Codebase as Chat Context
Status | Authors | Coach | DRIs | Owning Stage | Created |
---|---|---|---|---|---|
proposed |
partiaga
tgao3701908
|
jessieay
dgruzd
|
jordanjanes
mnohr
|
devops create | 2025-04-02 |
Summary
We are introducing the capability to include Codebase as additional contexts to Duo Chat requests. This can refer to the entire repository or to a sub-directory under the repository.
To achieve this, we will index the codebase as vector embeddings, referred to as Code Embeddings.
When the user asks a question on Duo Chat, the system executes a semantic search over the Code Embeddings to retrieve relevant context from repositories, which is then processed by large language models to generate helpful responses.
This new feature will be available to GitLab Premium or Ultimate users with the Duo Pro or Duo Enterprise add-ons.
Epic: The work for this feature is tracked in this epic.
Motivation
Currently, we don’t do a great job of helping customers understand their repository and code base. Competitors support a broader aperture – a user can ask questions about an entire repository, or scope the context to multiple folders, multiple files, and portions of code. This functional gap is commonly mentioned by customers, and here’s a recent summary of research in this space. LLM’s are only as good as the context we give them, so it is important that we achieve parity with our competitors in this area.
This initiative aims to bridge this critical functional gap in GitLab’s Duo Chat offering by enabling users to interact with their entire codebase through natural language queries. This capability allows users to more effectively understand, navigate, and plan changes to their repositories – a feature already offered by competing products.
Goals
The main goal is to add Codebase as an additional context to Duo Chat. In this initiative, this is scoped to Repository and Directory. A semantic search will then be done over the Repository or Directory, with the results used to enhance the Chat prompt sent to the AI model.

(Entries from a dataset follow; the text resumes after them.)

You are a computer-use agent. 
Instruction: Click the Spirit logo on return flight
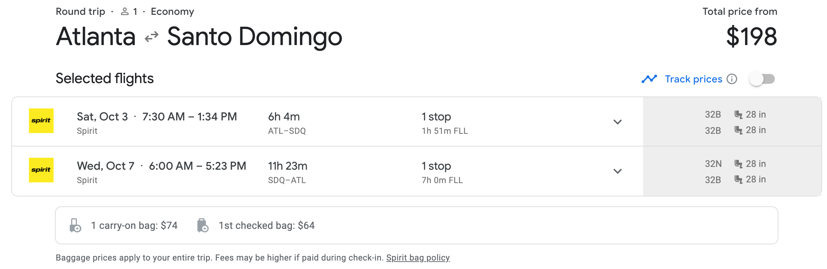point(41,170)
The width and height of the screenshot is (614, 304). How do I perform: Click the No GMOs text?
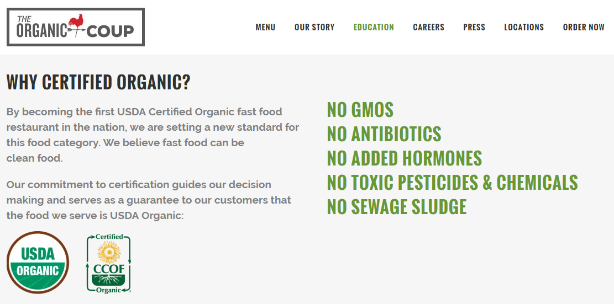point(360,110)
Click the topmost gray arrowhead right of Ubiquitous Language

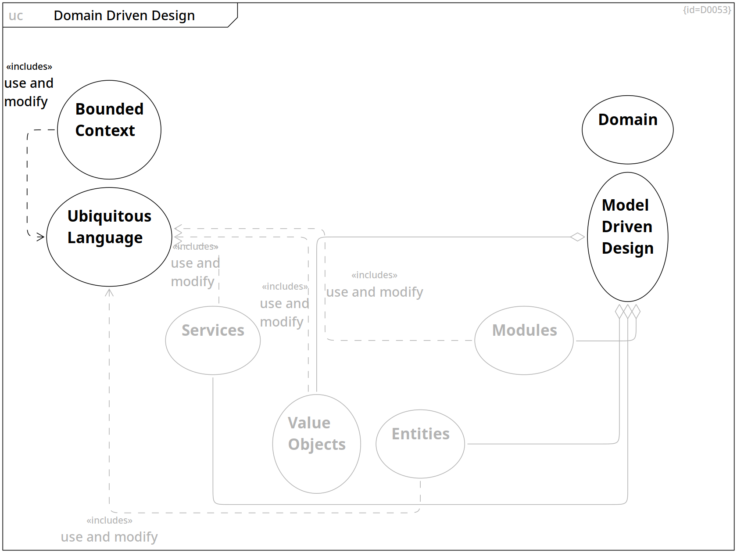pos(178,229)
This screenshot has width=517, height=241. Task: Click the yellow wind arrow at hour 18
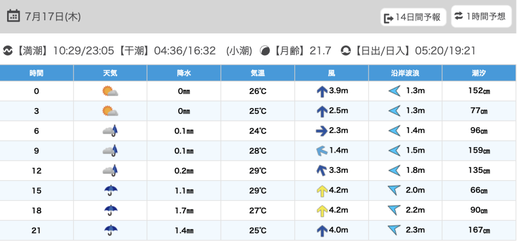click(x=322, y=211)
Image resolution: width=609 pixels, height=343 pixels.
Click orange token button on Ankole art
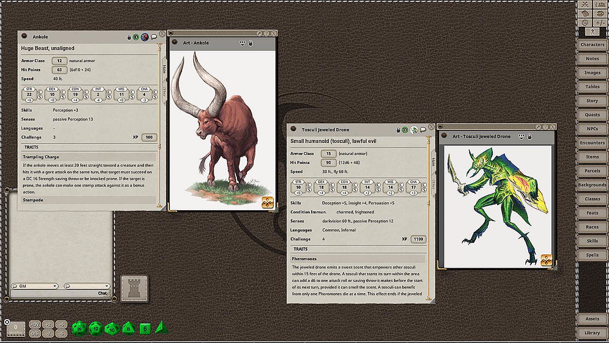pyautogui.click(x=267, y=203)
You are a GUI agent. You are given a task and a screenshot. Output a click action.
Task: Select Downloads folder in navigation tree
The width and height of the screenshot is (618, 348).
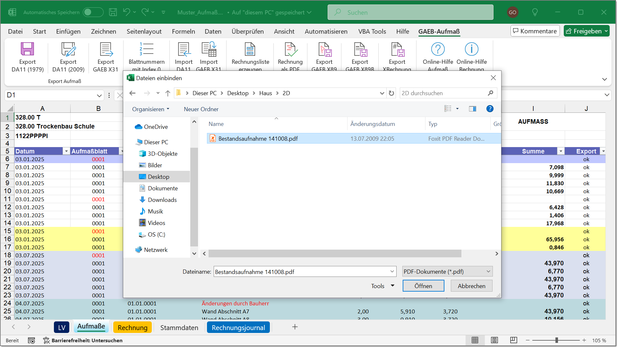pyautogui.click(x=162, y=200)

To support semantic search, the creation of code embeddings is included in the initial scope of this work. Indexing of the default branch will be done for the first phase of the work, with feature branches indexed in the second phase.
We will only generate embeddings for projects or namespaces with Duo enabled.
Non-Goals
The following is out of scope for this initiative, but could theoretically be built upon it:
- Codebase as additional context for Agentic Duo Chat.
- Codebase as additional context for Duo Chat Slash Commands.
- Codebase as additional context for Code Suggestions.
- Support for indexing and querying locally changed files as vector embeddings.
- A Knowledge Graph representation of the codebase as additional context to Duo Chat.
Please see Next Steps and Future Proofing for proposed plans regarding the above topics.
Proposal
In order to support Codebase as Chat Context, we need to:
-
Introduce Code Embeddings
- This is a vector representation of files in the codebase.
- This includes a pipeline to index the codebase as vector embeddings
- This gives the ability to perform a semantic search over the embeddings
- This will be developed in 2 phases:
- Phase 1: Support code embeddings on the main branch
- Phase 2: Support code embeddings on feature branches
-
Update Duo Chat to support codebase as additional context.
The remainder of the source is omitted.